And here's an interesting transcript from nausicaa.net
SISKEL (who will get progressively more defensive and look on-the-spot,
from here on): No no, I thought it was a GOOD LOOKING film . . . and in
just the way you said . . .
EBERT: Yeah . . . uh-huh.
SISKEL: . . . but it bored me right off the top with the stuff which you
didn't show, because we didn't have clips of it (oops, Troma, shame shame
shame! --BCW), and that is the WHOLE THING about the little DUST BALLS
. . . er (makes a cute gesture indicating the Susuwatari, for
description) . . .
EBERT: Mmm-hhm, mm-hmm.
SISKEL: . . . that they see in their house, and I was so uninterested in
that, and thought that it was so . . . and that took about a half an hour
out of this picture . . .
EBERT: Oh, but that wasn't . . . (pauses)
SISKEL: I wa . . . (stops as Ebert finishes, shakes head)
EBERT: . . . that was just a very MINOR part of the first half of
the . . .
SISKEL: Well, I tell ya, it really bored me. That was . . . that was one
thing, and I . . . I do like a couple of the things that you mentioned
(begins gesturing more); I like the bus at the end, the "CAT . . . BUS",
and the idea that a cat as a bus (EBERT, grim, nods in agreement) is a
really cute thing. And I DO like that it's quiet, and you do make good
comments about the difference between this animated film, a more GENTLE
animated film than the kind of (gestures) "roustabout-kind of pictures we
get, and I . . . (cut off)
EBERT: Well I found . . .
SISKEL (continuing): I . . . I just didn't . . . I was (quietly) bored.
EBERT (over SISKEL): I found it fascinating, and I think looking at it,
if I could, through the eyes of a kid, or remembering what I was like as
a kid . . .
SISKEL: Yeah.
EBERT: . . . the fact that these two people, and their dad, are going to
go live in this house, and it's a new house, and it might be HAUNTED, and
it's next to the big WOODS, it's stuff like that (which) 'is (sic) really
FASCINATING to me if it's handled intelligently, and another thing I like
is that the characters in the movie LOOK REAL, I mean when the, the (sic)
little girls shout, their mouths get real big (does wide hand imitating
gesture that reminds me of when Mei was trying to describe Totoro's grin
--BCW), and it's not like the little kind of (makes hand gesture a la a
hand puppet such as Kermit the Frog--I wish Jim Henson could have lived
to see this film, sniff --BCW) "Barbie doll characters" that you get in a
lot of animation films that . . .
SISKEL (over EBERT): Yeah!
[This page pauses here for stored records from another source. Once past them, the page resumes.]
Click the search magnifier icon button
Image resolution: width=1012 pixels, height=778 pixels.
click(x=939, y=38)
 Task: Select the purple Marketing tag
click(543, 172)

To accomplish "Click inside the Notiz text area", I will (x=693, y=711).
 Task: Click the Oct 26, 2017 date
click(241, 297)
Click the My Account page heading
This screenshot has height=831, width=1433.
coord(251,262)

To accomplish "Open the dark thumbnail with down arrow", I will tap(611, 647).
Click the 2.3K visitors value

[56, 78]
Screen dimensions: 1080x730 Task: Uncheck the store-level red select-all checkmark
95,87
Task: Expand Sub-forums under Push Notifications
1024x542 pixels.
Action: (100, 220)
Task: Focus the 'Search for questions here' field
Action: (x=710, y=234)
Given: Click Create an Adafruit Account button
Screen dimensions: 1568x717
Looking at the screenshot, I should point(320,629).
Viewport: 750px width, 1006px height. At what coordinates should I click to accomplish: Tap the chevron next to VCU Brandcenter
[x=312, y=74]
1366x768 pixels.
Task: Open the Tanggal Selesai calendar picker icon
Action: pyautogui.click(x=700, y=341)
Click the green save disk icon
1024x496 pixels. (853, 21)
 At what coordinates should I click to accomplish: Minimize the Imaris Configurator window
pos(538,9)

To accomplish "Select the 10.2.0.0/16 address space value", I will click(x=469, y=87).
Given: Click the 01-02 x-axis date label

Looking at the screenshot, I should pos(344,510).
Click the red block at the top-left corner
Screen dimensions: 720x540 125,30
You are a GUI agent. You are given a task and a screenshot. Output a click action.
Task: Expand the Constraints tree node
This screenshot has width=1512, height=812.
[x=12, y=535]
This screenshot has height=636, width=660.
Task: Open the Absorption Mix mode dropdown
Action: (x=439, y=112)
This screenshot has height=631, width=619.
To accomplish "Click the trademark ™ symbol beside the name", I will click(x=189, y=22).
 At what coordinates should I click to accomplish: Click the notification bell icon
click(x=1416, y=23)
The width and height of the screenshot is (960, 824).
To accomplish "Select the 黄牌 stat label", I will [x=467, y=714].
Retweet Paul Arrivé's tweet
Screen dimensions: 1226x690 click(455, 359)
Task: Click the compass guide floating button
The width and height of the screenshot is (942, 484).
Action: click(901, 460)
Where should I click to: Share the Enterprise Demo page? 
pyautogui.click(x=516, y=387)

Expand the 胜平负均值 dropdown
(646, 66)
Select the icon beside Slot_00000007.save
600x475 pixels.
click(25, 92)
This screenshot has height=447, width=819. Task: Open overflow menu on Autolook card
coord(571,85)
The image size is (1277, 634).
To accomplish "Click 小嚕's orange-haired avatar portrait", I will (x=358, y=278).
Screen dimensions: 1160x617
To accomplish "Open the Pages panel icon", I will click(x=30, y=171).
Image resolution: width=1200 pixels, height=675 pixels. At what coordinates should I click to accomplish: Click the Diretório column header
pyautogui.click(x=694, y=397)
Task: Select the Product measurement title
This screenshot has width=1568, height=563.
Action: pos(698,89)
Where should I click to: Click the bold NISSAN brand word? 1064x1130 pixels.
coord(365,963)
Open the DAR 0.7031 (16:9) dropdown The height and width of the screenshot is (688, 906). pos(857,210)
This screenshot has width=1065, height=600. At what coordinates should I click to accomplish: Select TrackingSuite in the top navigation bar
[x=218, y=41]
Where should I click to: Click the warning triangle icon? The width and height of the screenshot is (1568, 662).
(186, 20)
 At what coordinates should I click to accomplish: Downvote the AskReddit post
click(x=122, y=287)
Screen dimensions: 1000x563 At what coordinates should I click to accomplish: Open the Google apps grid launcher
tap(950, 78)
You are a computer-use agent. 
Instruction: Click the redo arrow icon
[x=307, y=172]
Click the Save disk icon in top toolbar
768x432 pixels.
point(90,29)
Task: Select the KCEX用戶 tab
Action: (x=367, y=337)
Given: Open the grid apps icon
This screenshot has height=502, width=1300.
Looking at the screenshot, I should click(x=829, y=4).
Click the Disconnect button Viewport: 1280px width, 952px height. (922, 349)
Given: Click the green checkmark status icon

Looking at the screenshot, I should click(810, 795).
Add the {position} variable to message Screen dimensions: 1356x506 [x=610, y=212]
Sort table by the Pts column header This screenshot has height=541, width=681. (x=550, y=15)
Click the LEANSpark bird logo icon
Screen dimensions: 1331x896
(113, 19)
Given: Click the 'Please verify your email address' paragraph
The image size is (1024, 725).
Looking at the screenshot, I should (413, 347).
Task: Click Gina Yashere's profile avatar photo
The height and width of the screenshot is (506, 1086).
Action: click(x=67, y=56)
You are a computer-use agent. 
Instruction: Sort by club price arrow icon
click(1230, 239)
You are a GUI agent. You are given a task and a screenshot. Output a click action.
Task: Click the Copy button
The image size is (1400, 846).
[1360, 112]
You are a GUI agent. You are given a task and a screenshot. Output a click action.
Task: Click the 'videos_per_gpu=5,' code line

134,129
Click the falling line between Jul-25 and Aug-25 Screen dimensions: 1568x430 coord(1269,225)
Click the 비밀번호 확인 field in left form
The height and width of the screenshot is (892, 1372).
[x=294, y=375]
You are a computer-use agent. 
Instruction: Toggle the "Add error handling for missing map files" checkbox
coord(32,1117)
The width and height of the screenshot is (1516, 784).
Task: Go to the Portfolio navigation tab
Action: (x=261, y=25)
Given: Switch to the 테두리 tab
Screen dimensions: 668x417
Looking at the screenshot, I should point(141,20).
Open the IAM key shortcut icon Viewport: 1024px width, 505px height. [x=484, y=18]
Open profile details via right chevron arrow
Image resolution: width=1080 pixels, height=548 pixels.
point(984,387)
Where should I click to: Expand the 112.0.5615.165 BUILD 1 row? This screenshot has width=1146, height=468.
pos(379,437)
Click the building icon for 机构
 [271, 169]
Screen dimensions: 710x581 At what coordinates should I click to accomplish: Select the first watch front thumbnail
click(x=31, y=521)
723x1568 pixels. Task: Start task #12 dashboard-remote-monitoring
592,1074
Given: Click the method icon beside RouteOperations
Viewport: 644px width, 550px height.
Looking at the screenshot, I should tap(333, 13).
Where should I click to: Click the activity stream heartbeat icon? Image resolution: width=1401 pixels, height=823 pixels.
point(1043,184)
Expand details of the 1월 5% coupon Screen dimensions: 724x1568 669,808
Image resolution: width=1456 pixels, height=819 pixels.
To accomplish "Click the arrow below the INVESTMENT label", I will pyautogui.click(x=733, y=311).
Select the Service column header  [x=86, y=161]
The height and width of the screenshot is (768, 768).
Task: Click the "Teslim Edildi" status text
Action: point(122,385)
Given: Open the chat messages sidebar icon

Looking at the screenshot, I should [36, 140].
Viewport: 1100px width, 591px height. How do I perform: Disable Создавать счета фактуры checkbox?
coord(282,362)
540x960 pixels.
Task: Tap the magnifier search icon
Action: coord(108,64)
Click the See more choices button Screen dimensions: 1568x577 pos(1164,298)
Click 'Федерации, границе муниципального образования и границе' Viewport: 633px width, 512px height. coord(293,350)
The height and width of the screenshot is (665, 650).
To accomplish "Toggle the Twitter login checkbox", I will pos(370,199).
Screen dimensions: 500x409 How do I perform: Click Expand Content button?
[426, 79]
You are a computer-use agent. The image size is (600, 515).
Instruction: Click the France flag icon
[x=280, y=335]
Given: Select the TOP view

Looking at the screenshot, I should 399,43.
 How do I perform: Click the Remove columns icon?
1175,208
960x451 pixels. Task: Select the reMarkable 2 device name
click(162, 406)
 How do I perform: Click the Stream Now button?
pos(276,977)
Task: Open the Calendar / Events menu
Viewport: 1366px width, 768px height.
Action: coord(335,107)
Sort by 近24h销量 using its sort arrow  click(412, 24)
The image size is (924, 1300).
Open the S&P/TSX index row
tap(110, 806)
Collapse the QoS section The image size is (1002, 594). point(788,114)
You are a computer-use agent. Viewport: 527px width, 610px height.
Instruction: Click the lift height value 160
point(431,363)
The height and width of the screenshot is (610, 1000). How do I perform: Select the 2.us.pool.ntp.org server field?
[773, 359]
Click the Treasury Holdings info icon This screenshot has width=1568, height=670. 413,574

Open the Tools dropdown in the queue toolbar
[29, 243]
Well, you know . . .
EBERT: . . . don't have any individuality, you know . . .
SISKEL: You know, saying that it's BETTER than Saturday morning T.V. is
EASY, but . . . (cut off)
EBERT: Oh, but IT'S MUCH BETTER than THAT . . .
SISKEL: Well, I KNOW that, I KNOW, but . . .
EBERT: This is a REAL treasure!
SISKEL: Well, I didn't think it was that special, we have, well you know,
films about girls--we have LITTLE MERMAID, and Belle in Beauty and the
Beast, I don't think that it's that unusual to be about little girls.